Since few objective historians believed that the British were any more out to "enslave" the Colonies than anyone in America was out to enslave the country in the Fifties and Sixties, Wood, in particular, felt compelled to defend the Founders from the charge that they had reacted to British policies irrationally. In his 1970s essay, "Conspiracy and the Paranoid Style," Wood drew several distinctions between the Founders and the "paranoid" subjects of Hofstadter's analysis. While I've often identified conspiracy theory as a kind of religious thinking, given its desire to see conscious will behind all events, Wood offered an opposite interpretation for the Founding era. The Founders' conspiracy theories, he argued, were an excessive expression of the Enlightenment's spirit of scientific inquiry, reflecting the era's confidence that answers could be found to all questions, and causes found for all phenomena. Instead of pseudo-religion, Founding conspiracy theory was a kind of pseudo-science that also reflected a specific 18th century anxiety about the advent of etiquette and its ability to disguise a courtier's true intentions. The Founders were inclined to believe that George III's courtiers were concealing an agenda to grind the Colonies under their heels. Since they saw the new taxes and regulations that followed the French & Indian War as harmful to their interests, they presumed an intent to harm on the part of Parliament and its leaders, since they believed, perhaps with lingering superstition, that bad consequences must come from bad motives.

In time, Wood writes, most Americans' thinking grew more sophisticated as the idea of unintended consequences gained greater currency and social science made more clear how both the political and economic order actually worked -- often without a single guiding hand. In closing, Wood put as much distance as he could between the Founders and twentieth-century conspiracymongers.


By our own time, dominated as it is by professional social science, conspiratorial interpretations have become so out of place that, as we have seen, they can be accounted for only as mental aberrations, as a paranoid style symptomatic of psychological disturbance. In our postindustrial, scientifically saturated society, those who continue to attribute combinations of events to deliberate human design may well be peculiar sorts of persons -- marginal people, perhaps, removed from the centers of power, unable to grasp the conceptions of complicated causal linkages offered by sophisticated social scientists, and unwilling to abandon the desire to make simple and clear moral judgments of events.


He adds at the very close:


But people with such conspiratorial beliefs have not always been either marginal or irrational. Living in this complicated modern world, where the very notion of causality is in doubt, should not prevent us from seeing that at another time and in another culture most enlightened people accounted for events in just this particular way.

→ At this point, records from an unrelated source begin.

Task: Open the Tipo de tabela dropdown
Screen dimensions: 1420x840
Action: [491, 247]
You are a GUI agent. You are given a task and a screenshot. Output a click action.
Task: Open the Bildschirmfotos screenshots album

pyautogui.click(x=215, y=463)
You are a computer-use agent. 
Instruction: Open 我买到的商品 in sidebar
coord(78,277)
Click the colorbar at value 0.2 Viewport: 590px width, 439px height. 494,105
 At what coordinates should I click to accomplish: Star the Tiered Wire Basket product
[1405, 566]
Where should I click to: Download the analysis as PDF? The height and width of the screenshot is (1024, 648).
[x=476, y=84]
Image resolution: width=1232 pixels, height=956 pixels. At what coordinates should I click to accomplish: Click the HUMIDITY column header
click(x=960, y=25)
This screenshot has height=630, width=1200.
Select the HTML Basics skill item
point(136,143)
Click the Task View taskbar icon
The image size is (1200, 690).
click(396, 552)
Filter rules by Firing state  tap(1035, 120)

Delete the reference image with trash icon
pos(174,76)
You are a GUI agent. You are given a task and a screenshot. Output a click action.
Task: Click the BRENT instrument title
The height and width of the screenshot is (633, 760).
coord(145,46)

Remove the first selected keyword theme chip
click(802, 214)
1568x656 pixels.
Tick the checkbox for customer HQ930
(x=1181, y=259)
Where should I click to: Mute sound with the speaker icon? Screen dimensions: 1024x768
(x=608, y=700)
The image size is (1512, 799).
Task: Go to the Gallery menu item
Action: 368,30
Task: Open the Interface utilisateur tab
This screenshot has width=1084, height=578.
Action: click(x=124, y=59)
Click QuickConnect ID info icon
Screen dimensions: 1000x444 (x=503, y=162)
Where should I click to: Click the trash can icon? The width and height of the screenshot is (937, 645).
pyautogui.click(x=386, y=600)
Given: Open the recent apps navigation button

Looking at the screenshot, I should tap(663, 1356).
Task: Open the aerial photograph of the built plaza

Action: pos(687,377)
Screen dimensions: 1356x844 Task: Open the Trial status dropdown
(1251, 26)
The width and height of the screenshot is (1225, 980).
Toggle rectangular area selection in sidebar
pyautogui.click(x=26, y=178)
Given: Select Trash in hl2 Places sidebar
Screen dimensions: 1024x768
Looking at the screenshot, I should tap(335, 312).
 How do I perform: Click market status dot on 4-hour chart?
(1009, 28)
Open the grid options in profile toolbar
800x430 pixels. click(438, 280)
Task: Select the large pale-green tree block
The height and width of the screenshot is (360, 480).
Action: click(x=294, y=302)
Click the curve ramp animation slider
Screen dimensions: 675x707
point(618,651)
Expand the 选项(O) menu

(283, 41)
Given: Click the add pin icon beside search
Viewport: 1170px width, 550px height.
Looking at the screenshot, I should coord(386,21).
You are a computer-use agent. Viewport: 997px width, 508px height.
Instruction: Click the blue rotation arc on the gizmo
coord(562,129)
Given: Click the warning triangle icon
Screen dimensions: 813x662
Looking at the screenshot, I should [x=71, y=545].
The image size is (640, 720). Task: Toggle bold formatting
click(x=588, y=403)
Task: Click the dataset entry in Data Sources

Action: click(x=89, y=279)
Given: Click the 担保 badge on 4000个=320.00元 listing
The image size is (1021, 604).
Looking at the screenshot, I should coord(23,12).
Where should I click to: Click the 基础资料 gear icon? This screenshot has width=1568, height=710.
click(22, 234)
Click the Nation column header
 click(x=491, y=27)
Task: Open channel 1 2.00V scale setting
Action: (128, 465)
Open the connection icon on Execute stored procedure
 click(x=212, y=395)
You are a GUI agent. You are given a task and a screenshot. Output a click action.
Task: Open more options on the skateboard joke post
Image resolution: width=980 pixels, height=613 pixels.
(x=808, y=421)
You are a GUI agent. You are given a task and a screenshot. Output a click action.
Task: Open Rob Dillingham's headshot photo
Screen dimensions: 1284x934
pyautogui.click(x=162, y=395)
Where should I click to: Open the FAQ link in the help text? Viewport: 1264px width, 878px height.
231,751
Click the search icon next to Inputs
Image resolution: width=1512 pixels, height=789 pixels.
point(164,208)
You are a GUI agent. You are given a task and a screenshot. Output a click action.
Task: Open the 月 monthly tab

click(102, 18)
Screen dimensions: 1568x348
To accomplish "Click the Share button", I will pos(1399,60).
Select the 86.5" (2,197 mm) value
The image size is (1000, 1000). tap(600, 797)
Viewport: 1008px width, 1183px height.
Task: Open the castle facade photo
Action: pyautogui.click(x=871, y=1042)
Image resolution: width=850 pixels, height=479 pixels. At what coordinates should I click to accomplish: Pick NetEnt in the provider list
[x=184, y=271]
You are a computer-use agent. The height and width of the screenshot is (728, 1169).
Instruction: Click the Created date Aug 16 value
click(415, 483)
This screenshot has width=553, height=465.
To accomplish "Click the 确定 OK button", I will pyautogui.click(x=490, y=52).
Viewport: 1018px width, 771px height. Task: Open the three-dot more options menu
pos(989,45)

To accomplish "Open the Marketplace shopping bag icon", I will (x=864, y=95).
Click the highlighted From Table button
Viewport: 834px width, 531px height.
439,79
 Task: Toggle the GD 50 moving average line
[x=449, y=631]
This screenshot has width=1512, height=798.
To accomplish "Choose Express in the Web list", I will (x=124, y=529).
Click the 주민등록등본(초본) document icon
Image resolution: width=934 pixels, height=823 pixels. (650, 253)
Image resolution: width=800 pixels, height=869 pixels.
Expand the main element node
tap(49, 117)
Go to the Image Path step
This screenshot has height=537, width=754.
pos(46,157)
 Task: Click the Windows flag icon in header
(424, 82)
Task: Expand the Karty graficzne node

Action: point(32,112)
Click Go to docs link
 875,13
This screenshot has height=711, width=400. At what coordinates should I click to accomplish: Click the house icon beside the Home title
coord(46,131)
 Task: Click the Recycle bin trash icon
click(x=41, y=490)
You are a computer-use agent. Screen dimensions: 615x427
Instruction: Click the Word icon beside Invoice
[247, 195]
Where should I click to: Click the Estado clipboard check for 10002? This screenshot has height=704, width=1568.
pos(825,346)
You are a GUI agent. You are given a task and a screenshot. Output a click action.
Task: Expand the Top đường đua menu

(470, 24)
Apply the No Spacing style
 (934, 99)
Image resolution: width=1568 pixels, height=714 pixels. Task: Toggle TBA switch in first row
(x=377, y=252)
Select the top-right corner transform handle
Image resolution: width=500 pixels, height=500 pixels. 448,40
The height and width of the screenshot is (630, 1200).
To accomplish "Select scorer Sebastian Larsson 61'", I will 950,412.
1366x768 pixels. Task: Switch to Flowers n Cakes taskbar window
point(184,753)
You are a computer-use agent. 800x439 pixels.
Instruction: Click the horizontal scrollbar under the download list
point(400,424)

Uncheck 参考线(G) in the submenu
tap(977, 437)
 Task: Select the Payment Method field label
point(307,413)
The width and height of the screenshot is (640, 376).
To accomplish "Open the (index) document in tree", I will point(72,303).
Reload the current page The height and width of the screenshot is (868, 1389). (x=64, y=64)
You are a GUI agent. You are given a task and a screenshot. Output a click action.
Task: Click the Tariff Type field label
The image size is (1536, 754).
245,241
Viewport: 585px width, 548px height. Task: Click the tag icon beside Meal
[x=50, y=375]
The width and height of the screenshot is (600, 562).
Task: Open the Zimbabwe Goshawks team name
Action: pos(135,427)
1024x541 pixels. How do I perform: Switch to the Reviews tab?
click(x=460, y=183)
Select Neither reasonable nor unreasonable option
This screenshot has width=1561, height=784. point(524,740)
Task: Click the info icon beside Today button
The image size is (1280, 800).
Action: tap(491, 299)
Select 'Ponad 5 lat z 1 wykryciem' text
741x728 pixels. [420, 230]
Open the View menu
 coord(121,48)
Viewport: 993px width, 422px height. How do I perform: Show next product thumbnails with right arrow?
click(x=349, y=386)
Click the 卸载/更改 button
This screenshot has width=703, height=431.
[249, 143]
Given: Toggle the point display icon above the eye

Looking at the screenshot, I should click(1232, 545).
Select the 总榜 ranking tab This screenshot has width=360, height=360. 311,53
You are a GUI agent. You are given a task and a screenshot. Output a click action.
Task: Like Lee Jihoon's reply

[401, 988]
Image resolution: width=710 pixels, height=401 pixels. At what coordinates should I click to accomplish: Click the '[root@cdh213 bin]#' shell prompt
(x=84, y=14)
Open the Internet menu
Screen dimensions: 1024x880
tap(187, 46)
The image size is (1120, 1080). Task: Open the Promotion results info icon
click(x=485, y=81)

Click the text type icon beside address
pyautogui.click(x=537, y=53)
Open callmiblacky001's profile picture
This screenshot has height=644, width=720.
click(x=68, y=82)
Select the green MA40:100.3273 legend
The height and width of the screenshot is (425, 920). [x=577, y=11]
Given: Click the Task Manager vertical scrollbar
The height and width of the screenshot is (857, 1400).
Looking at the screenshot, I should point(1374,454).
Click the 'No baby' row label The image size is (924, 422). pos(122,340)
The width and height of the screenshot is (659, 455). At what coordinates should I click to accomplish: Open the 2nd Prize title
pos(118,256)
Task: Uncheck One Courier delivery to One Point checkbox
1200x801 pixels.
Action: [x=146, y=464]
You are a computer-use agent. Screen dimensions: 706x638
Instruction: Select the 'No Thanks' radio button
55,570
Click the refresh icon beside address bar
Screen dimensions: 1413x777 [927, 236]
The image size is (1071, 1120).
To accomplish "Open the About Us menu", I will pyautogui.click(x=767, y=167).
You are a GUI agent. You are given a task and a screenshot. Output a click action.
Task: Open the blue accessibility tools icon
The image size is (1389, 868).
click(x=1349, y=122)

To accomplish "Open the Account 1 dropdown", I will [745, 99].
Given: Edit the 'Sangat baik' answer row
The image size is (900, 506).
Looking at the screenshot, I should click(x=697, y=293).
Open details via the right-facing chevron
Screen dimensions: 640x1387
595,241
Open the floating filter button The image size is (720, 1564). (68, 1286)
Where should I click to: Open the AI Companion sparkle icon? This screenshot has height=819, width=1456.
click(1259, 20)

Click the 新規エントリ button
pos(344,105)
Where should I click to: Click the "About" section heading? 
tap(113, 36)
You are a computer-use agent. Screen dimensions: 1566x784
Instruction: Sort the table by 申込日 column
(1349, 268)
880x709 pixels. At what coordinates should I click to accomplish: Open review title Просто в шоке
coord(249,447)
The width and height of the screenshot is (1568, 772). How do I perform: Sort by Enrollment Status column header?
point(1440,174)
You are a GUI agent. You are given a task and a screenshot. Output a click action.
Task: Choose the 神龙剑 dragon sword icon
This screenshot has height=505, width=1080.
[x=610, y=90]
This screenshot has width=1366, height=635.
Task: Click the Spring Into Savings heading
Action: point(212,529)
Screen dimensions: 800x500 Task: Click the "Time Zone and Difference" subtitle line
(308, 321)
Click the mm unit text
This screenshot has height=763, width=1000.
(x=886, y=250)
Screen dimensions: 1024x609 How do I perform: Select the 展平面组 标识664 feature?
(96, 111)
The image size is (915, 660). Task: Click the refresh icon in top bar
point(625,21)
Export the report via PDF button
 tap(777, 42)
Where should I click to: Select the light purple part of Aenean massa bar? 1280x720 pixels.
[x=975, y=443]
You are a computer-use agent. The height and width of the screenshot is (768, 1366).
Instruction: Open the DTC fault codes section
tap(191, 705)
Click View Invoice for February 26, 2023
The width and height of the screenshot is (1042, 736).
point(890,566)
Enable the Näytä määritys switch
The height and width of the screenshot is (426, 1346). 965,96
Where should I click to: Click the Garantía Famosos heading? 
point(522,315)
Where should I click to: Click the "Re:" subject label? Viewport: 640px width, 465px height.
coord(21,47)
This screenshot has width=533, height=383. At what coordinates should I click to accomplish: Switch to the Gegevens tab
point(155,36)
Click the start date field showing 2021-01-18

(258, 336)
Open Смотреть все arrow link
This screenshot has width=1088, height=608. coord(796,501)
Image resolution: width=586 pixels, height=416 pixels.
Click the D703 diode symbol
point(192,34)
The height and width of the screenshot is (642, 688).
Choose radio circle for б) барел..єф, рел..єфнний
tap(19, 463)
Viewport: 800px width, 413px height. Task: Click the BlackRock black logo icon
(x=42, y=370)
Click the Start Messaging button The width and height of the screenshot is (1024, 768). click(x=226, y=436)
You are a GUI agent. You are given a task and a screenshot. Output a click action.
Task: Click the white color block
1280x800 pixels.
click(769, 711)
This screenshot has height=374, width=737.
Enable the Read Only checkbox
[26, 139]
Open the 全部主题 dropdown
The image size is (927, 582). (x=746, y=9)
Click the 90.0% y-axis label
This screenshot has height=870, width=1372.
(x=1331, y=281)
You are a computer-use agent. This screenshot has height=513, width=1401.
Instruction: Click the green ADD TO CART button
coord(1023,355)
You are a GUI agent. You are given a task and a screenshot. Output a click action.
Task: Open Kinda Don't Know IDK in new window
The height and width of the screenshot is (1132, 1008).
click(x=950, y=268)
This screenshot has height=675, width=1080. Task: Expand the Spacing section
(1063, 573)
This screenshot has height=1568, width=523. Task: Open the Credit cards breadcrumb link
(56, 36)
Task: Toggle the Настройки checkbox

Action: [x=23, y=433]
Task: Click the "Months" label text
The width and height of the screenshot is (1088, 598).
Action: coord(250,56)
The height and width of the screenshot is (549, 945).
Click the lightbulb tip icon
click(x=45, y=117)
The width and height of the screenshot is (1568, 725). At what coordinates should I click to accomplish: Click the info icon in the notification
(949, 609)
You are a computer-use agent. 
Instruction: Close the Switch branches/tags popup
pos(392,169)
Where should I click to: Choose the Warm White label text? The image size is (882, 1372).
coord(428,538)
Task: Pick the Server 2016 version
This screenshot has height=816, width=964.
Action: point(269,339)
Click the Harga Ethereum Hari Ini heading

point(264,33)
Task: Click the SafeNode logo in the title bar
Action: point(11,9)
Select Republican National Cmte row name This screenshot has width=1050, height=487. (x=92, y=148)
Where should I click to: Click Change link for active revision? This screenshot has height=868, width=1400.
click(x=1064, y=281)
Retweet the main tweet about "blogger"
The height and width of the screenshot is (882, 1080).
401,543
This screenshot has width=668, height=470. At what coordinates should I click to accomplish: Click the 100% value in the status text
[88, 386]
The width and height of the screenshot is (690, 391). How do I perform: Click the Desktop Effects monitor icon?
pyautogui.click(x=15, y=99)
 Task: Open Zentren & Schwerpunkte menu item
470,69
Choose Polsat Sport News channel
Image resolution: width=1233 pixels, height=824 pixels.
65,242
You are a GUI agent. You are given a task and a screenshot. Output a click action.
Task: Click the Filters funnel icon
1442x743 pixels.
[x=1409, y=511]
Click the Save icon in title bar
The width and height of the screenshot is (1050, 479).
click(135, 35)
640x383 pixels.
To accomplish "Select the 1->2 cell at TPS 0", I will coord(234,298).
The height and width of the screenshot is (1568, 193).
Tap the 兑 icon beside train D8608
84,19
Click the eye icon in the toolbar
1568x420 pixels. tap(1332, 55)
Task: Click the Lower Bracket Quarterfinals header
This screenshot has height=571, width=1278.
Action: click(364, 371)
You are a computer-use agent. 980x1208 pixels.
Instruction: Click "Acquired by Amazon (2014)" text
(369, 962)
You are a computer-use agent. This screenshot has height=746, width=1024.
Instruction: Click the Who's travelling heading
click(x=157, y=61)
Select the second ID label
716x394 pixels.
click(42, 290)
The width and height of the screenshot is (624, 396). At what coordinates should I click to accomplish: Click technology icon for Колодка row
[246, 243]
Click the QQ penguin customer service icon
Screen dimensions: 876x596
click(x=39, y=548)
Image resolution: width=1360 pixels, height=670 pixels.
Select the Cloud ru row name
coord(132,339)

The implication is that people in the late 20th century have no excuse for believing in conspiracies to enslave apart from "mental aberration." In this way, Wood seems to endorse Hofstadter's implication that political paranoids are sick, not simply stupid. Regrettably, in his new afterword to the essay, in his collection The Idea of America, Wood doesn't address whether changes over the decades since he and Hofstadter published would oblige him to revise his analysis. If the John Birch Society is gaining in popularity today -- if its ideas have wider circulation now than at any point since William F. Buckley anathematized them in the 1960s -- does that mean that more Americans are going mad? Or should we expect that as still more people feel themselves "removed from the centers of power," more will look for the bad intentions behind bad developments, whether they find them in the right places or not? The real question for historical inquiry may be whether surges in conspiracymongering signal, not something wrong with certain people, but something wrong with society, whether it's what the "paranoids" think it is or not.

1 comment:

Anonymous said...

While I don't necessarily disagree that bad intentions are behind bad developments, I question the notion of a single group or entity with nothing but bad intentions. For example, a bank that bundles bad loans as collateral has the intention of raising their stock value, but the bad consequence of undermining their capital. A corporation that lays off a large number of employees to outsource those jobs at a lower pay rate has the intention of increasing their profit margin.

Although in both cases, there is a bad intention - to knowingly cause harm to others in order to increase profit, there is no desire to "enslave the human race" or to "rule the world."

It is my instinct that there is, at any given time, any number of conspiracies by an number of groups of people. But the idea that there is one, overwhelming group behind everything is laughable.